With the other series that I did before, I thought it was time to have a website to share my work and see what happens. It’s funny to see how long it takes to assume that you are a photographer and answer it is your profession when someone asks you, even if I still consider myself as a newbie.

Statement, style, preferences, etc.: It’s always the same thing when I travel. I spend a few days without really taking pictures, just looking if there is something that could make an interesting subject. I walk everywhere and go to some places that I would have never discovered if I hadn’t got a camera. But more than that, photography allows me to travel alone without losing the feeling of sharing. Sharing is for me the most important thing about photography. That maybe why I don’t consider myself having a particular style, I’m just trying to share something that obsessed myself precisely at the moment and it could be anything: Portraits, abstracts, fashion or photo documentary. If you have a look at my work, even the commissioned ones, it’s very heterogeneous. I can’t stay focused on something, it’s not my thing but I really respect the ones who do the opposite. Fortunately, I worked a lot with a very talented stylist named Gauthier Borsarello who is not afraid to follow me in all these different areas.

But, somehow I must admit that I have a particular affection for anecdotic, or even superficial subjects, I’m not into serious or dramatic photo documentary. When I was in Tangier, I did an essay about the fashionable patterns of the Islamic veil or more recently in Tibet when I took pictures of these monks wearing brand new sneaker, the old veterans surfers of San Onofre, the deserted beach resort in Morocco etc. I love to observe and analyse why and how these ‘micro-phenomenon’ happen. My pictures are just a testimony linked with my aesthetic mood of the moment.

I shoot film most of the time, I love the process and the surprise and risk about using it. I have now my own studio to develop and scan my color films. It’s like a ritual, long and boring sometimes but I need it for paying more attention on my own pictures once these are revealed.

laurent laporte photography (6) laurent laporte photography (8)About ‘Bookies and Gamblers’: I shot this series in the Shelbourne Park greyhound stadium of Dublin last month. A few months before, in Paris, I heard from a friend that a lot of interesting things happen there. First, the bets are organized by the official bookmakers and the unofficial ones which are very elegant people around the stadium. Then I heard that May was the month of the communions for all the young Dubliners. Their parents come here and drink, eat and bet a lot with their children who wear beautiful white dresses and small suits.

My influences: I know it’s always rather well regarded to enumerate unknown photographers with 132 followers on Instagram and even if I spend a lot of money every months in photobooks, I will keep it classic, simple and replace the word ‘influence’ by ‘admiration’.
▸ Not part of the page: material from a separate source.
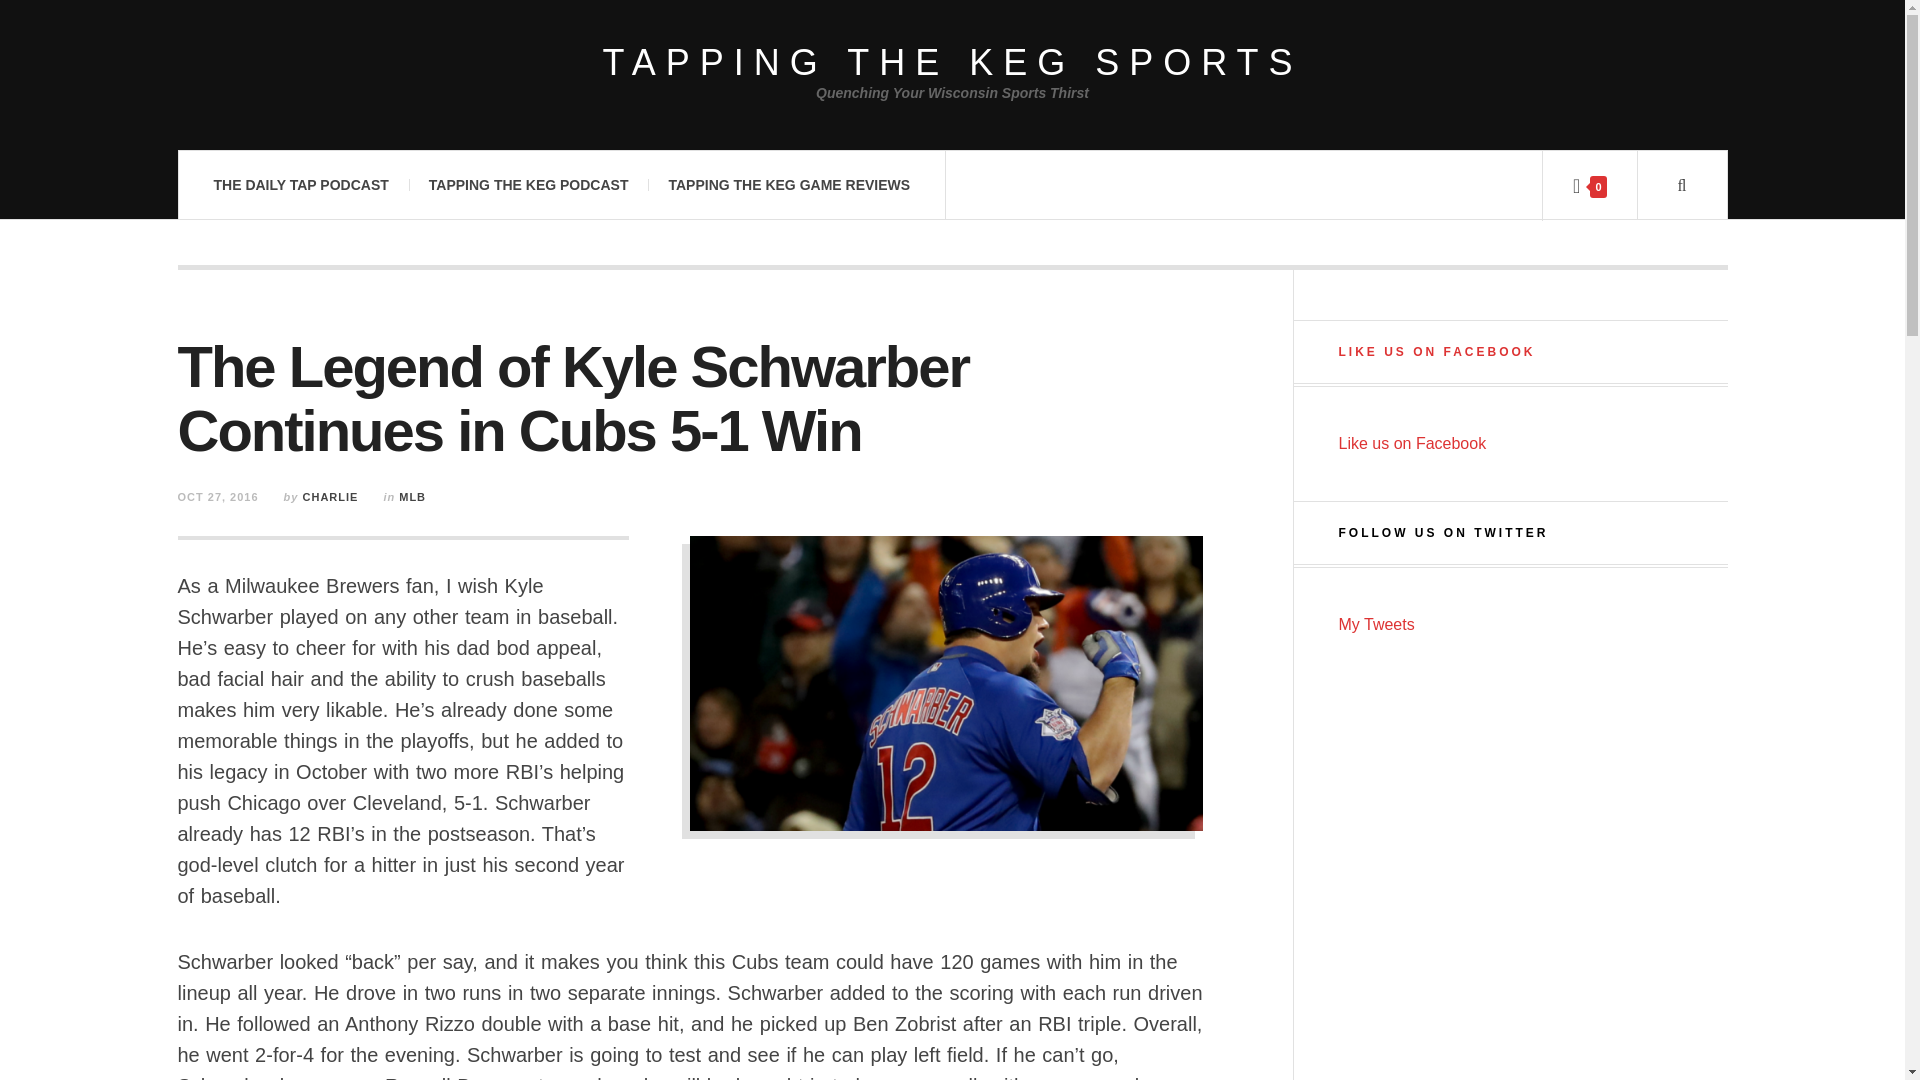 This screenshot has height=1080, width=1920. Describe the element at coordinates (952, 62) in the screenshot. I see `TAPPING THE KEG SPORTS` at that location. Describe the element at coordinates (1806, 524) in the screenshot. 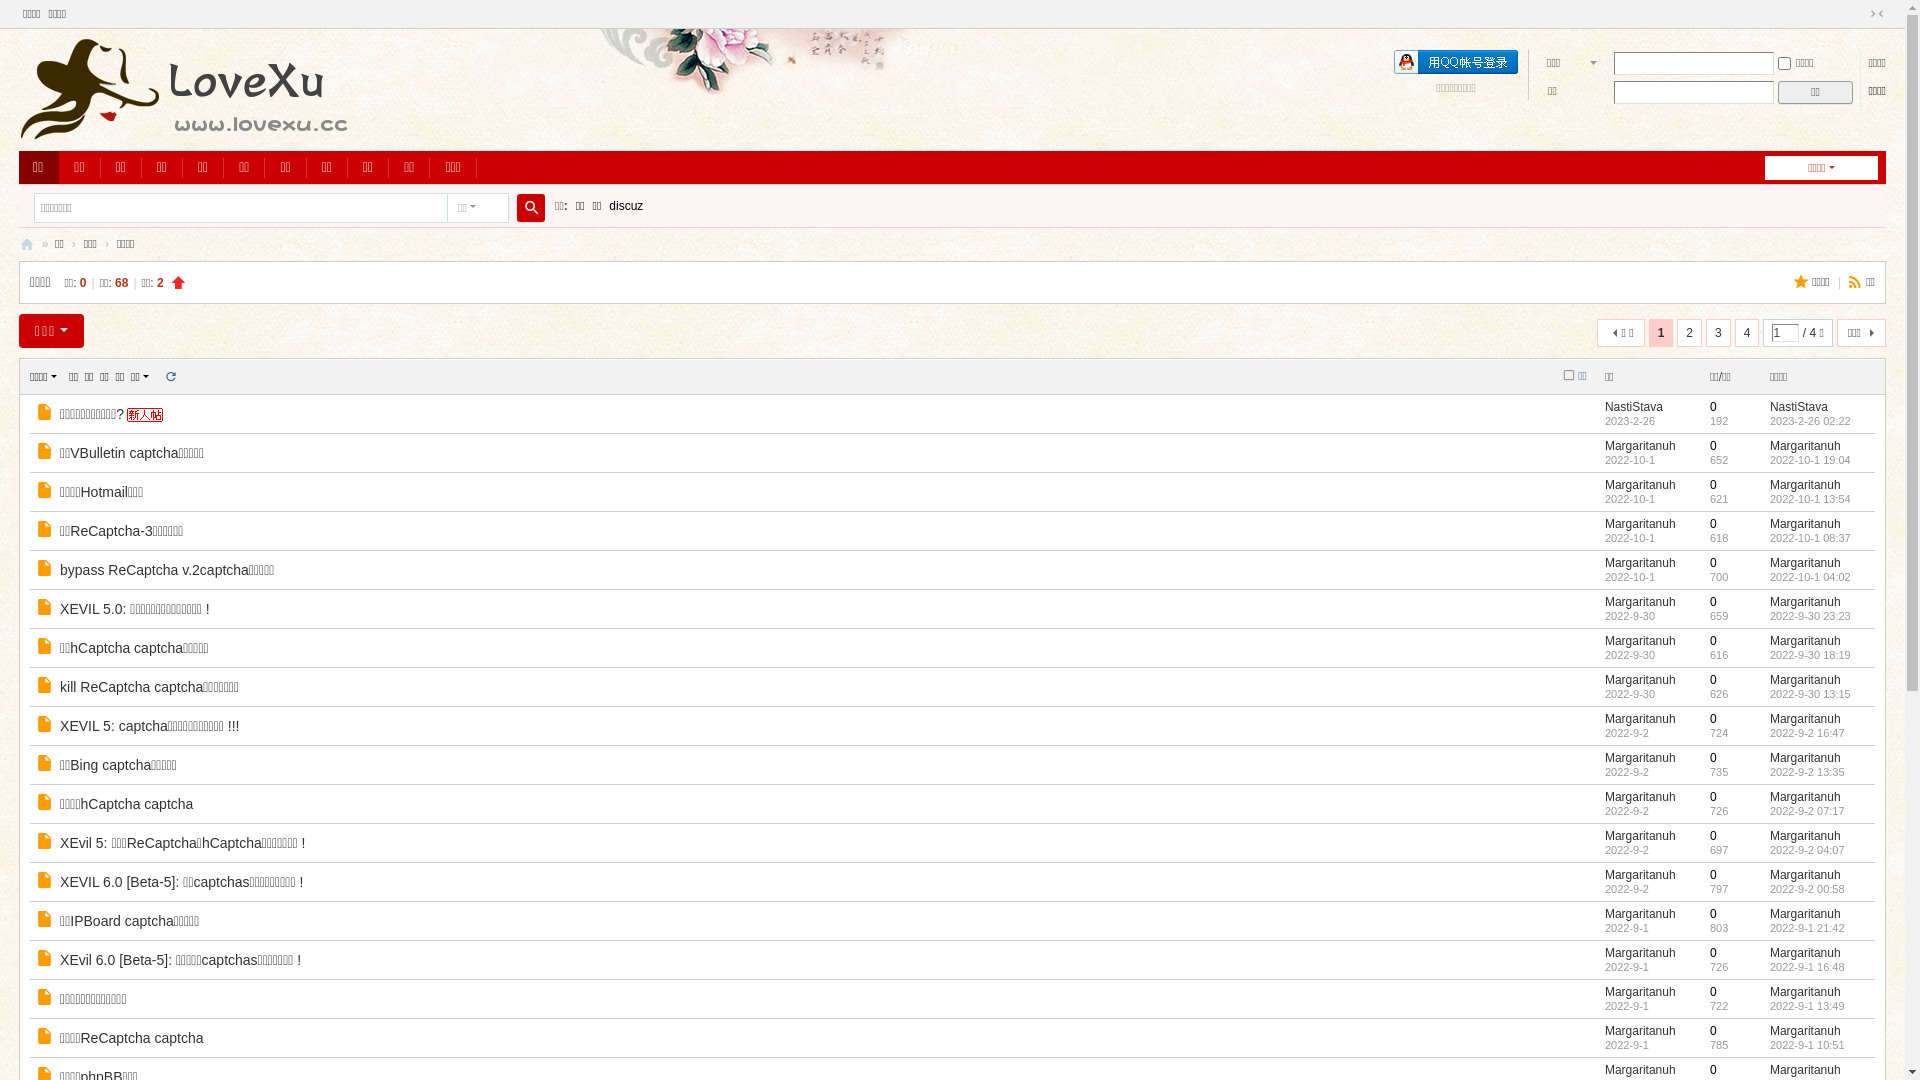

So I will say, William Klein for his fresh ideas in fashion. Joel Meyerowitz for his ability to radically change from street photography to beautiful landscapes in Cape Light. William Eggleston for his bad-tempered genius. Vivianne Sassen because she’s surely the best today, and a number of photographers from Magnum like Martin Parr for his humor, Trent Parke for his lights, Alex Webb for his colors, Jerome Sessini for his guts, Jonas Bendiksen for his subjects or Antoine d’Agata for his quest.

As I said at the beginning, I’m interested in too many things to enumerate them but If I have to speak about one, it would be about the aesthetic of the director Paolo Sorrentino. “La Grande Bellezza” is surely my favorite movie. I can’t explain how jealous I was when I saw it for the first time. There are scenes like the one where the main character walks aside the Tiber and tells about his arrival inside the mundanities of Roma when he was young and three joggers are running in front of him and speak about management… For me, it’s just the ultimate level of cinematography.